The problem is that revealing specifically which photos are being used makes it a non-random sample if those observations then get more attention. Or if the observations used change between training runs (which I think they do) then we don’t want to mislead people into thinking re-IDing those specific observations is more helpful than average.

What I think would be super interesting and helpful is if the staff could provide extend the ‘similar species’ tab with the species pairs that the CV currently thinks are confusing in training. Or even just some kind of table export with that data. I think that could be super useful to target ID blitzes. Often when the model systematically confusing species X and species Y, it is not really a limitation of the CV model so much as it is that those taxa are already systematic mis-IDed. If the system itself already knows it is confusing species X and species Y based on the training/validation datasets, it could warn us about that directly, to help IDers to triage the taxa most in need of cleanup.

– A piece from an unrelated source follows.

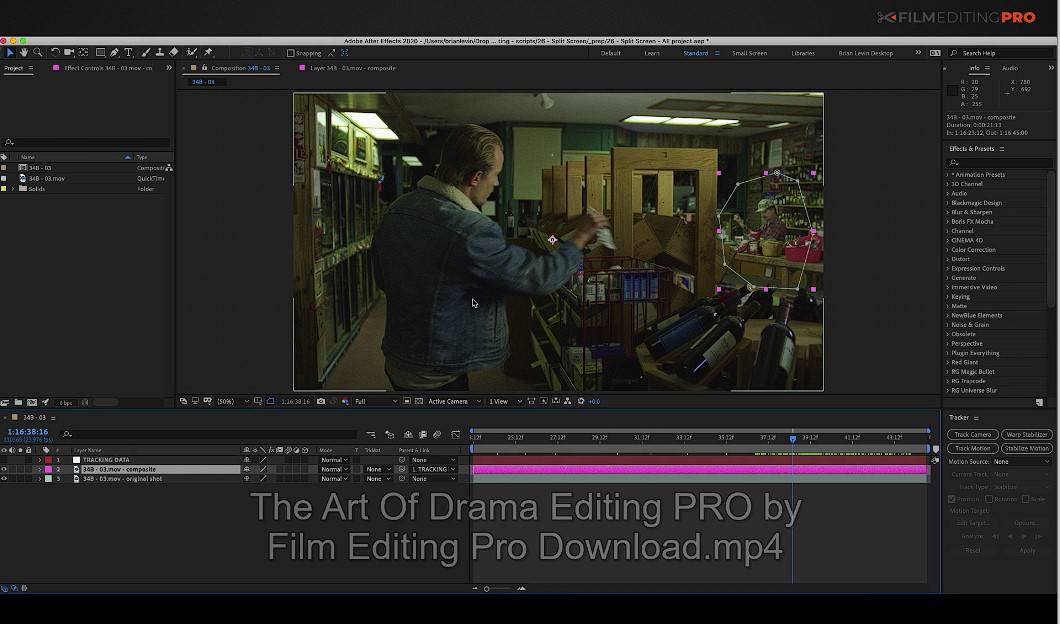1060x624 pixels.
Task: Hide the TRACKING DATA layer
Action: click(6, 459)
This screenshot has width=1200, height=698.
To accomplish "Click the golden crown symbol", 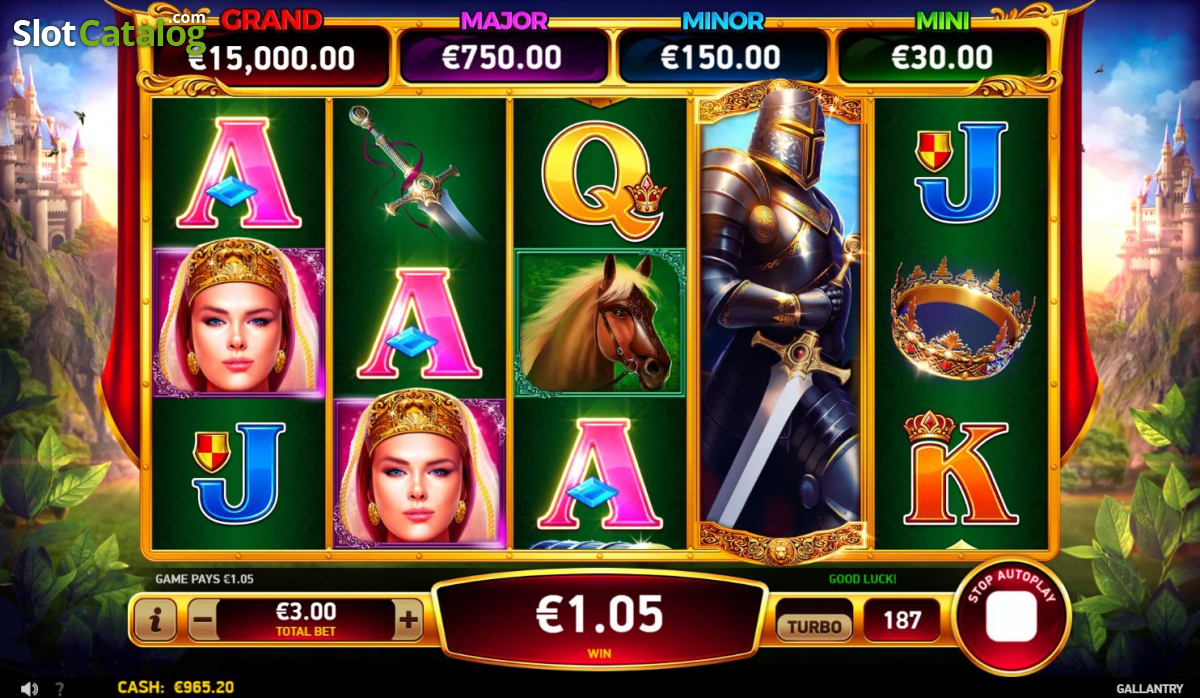I will coord(962,320).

I think we’re already there. It’s only a matter of time before we’re doing meta-analyses of meta-analyses.

@gcwarbler – just looking comparing some of the high scorers for each species, i think the computer vision might be differentiating the species based on the section of the wing in the image below (when the loop / spot on the hindwing can’t be seen). looking at other images that can be distinguised to species, can you tell if it looks like there’s a difference between the species here?

I’ll reply later today when I’m more awake! I spent most of the remainder of Oct. 1 doing a deep dive into that admittedly non-random sample of 20 observations. More on that later.

Yes, @wildskyflower, you are correct. My goal in raising the original question about looking under the hood of CV is based on the premise that the CV outcomes for this pair of species differ from what one would expect in a random sample of the two species in their overlapping ranges in Texas. Thus CV properly stands as a “random” sample of the whole population of such moths. When a view of the diagnostic HWs is available in an image, CV is excellent at separating the two species. My focus is on those difficult cases where, by our current knowledge of how to separate these two, there appears to be a bias by CV to choose Two-banded over Capps’–disproportionate to the actual abundances based on the easy-to-ID sets.

So I’m interested in trying to figure out (a) IF that bias is real, and/or (b) IF CV is really smart enough to distinguish the difficult cases, how is it doing that (as @pisum has been exploring)? Answering these question requires taking an objective look at the set of the hard cases, not a random sampling of all examples.

This is great information and is parallel to what I accomplished yesterday with this set of observations–more on that later. Where do those “scores” come from, and how can we access them easily?

Keen eye!! You’ve keyed in one tiny detail of the wing patterns of these two species that I also spotted a few years ago. This may be a key detail, but I found it so variable in identifiable examples of each species that I think I finally dismissed it. Maybe it’s time to take another look at that mark.

Yes I was just thinking about how to pick ‘hard’ pictures in a way that still replicates a typical distribution of ‘hard’ while having the ground truth known.

Maybe hypothetically you could have a group of people (a class or outreach event?) each get assigned a random moth (that you already know the ground truth ID of) and ask them to take smartphone pictures of it that they think might be identifiable but give them no more direction than that? Then you could give them clearer directions and have them take photos again, and upload them side by side?

With suitable volunteers an experiment like that could probably end up with a decent/relatively diverse sampling of typical-quality dubiously useful photos from a variety of cameras, paired with ground-truth knowledge of the ID/better photos from the same camera.